PAGE EXCERPT:
Care and support workers – the vast majority of whom are women – continue to provide essential services in the most challenging of circumstances. New Zealand must invest to create high quality care, and Decent Work with fair working conditions and sustainable jobs for our care workforces. More people than ever require care and support. They are often our most vulnerable family members. Care workers in New Zealand ultimately are the care provided to our loved ones, and investment in their ongoing training and continued ability to do their jobs should be paramount.
Consider Tara, a community support worker who goes from home to home, supporting people with long-term medical conditions and disabilities. Tara is a solo mum of three school-aged children, and manages her time around parenting responsibilities, trying to work enough hours to keep a roof over their heads, pay the mortgage, and manage before and after school care. Tara’s hours change from week to week as her guaranteed hours of work are kept artificially low to create flexibility for her employer. For Tara, this means only 21 hours of work guaranteed per week even though she’d like more. Tara relies on additional child support payments coming in, otherwise it would be hard for her to survive week to week and cover the bills. When her employer needs Tara to do more hours, she is called in at short notice, but for Tara those hours are never guaranteed income. With petrol and car costs going up all the time, the equation becomes incredibly hard, and when you add on top of that the fact that community support workers often have no input into care plans, or the way clients are cared for, Tara says it can be hard to feel good about the job.
Precariousness and insecure work for women working in the care sector is nothing new. Insecure work remains racialised and gendered, with disproportionate impacts on women and tangata whenua, Pasifika, and migrant workers. Successful litigation by unions ensures care workers are now paid for most of their work time, including travel between clients in the community, or for sleepovers. The Support Workers Pay Equity Settlement in 2017 was a huge success, which resulted in workers achieving some of the biggest pay rises of their lives – it was “life changing”, as the instigator of the legal action and subsequent New Zealander of the Year, Kristine Bartlett, put it.
But that settlement expired in July 2022. To achieve Decent Work, workers will have to fight to ensure the value of the pay equity settlement is maintained. This means the Government committing to increasing the pay rates and maintaining the training and progression requirements of the 2017 settlement. It means ensuring individualised models of employment do not take over to unravel the positive and world-leading steps New Zealand has taken to train, regulate, and to consider care workers as real people with careers, families, lives, and communities. It means continuing the reforms – only partially completed – and which were recommended back in 2012 in the Caring Counts Report to create safe staffing levels in our residential care facilities.

DATA PROVIDED:

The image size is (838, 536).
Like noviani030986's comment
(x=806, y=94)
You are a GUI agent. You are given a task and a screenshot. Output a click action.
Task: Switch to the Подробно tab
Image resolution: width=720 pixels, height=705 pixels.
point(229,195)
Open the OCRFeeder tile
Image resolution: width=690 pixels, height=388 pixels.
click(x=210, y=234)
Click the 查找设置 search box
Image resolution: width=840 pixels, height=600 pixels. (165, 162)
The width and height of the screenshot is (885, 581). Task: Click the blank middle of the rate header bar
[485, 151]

==

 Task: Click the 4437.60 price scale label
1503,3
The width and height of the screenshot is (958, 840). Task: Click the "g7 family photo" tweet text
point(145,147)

PROBLEMS TO WORK ON:
**a)** How many hours of work per week is Tara guaranteed, according to the care work passage?
**b)** From the care work passage, extract the text from "Precariousness and insecure" up to and including "Bartlett, put it.".
**c)** Continue the care work passage from where it stops.
The entries play no part in what follows and can be set aside.

TASK-BY-TASK OUTPUTS:
**a)** 21 hours.

**b)**
Precariousness and insecure work for women working in the care sector is nothing new. Insecure work remains racialised and gendered, with disproportionate impacts on women and tangata whenua, Pasifika, and migrant workers. Successful litigation by unions ensures care workers are now paid for most of their work time, including travel between clients in the community, or for sleepovers. The Support Workers Pay Equity Settlement in 2017 was a huge success, which resulted in workers achieving some of the biggest pay rises of their lives – it was “life changing”, as the instigator of the legal action and subsequent New Zealander of the Year, Kristine Bartlett, put it.

**c)**
Real people, like Tara, who cannot survive on hours that change every week or two, or without security of income, or in an environment where the psychosocial harm associated with the job is as real as the harassment she may face as an individualised worker in a private home.
Community care workers had to fight for their own safety during the first Covid lockdown when initial PPE guidance suggested masks and gloves weren’t needed when going from home to home every day delivering personal care, despite public guidance that everyone should avoid visiting their elderly family and friends lest they be placed at risk. Workers had to keep standing up and taking action to win improvements throughout the pandemic.
Care workers will continue to stand up in order to protect the wellbeing not only of those they care for, but also for themselves. They know these two things are inextricably linked. But care workers shouldn’t have to fight alone. Let’s all stand beside them and call for investment and decent jobs in care. Let’s make sure the health reforms set us up for the care and support system our communities need.
Decent Work in care and support means:
Respect for care and support
Care and support is a vital and growing area, essential to our loved ones and communities. Our care and support workforce and those who require care and support, deserve Decent Work, respect, and a sector they can rely on.
Fair wages and training for all
Increased care and support wages which reflect the importance of care work, fair pay for travel, and parity for other workers such as coordination, administration, and service workers across the sector.
Worker voice and union rights
Workers have a unique and valuable vantage point and care workers’ voices must be heard. This means union and delegate rights must be respected, and workers must have input into the decisions being made about the work they do, and into reporting on the performance of the sector.
Fair hours and secure work
Hours of work must be consistent, fair, and guaranteed – for individuals, and across the sector.
Safety and wellbeing
Mandatory protocols for safe staffing in residential settings, and enough time to do the job safely in the community. Health and safety reporting processes which are clear, transparent, and robust, with workers’ voices at the forefront.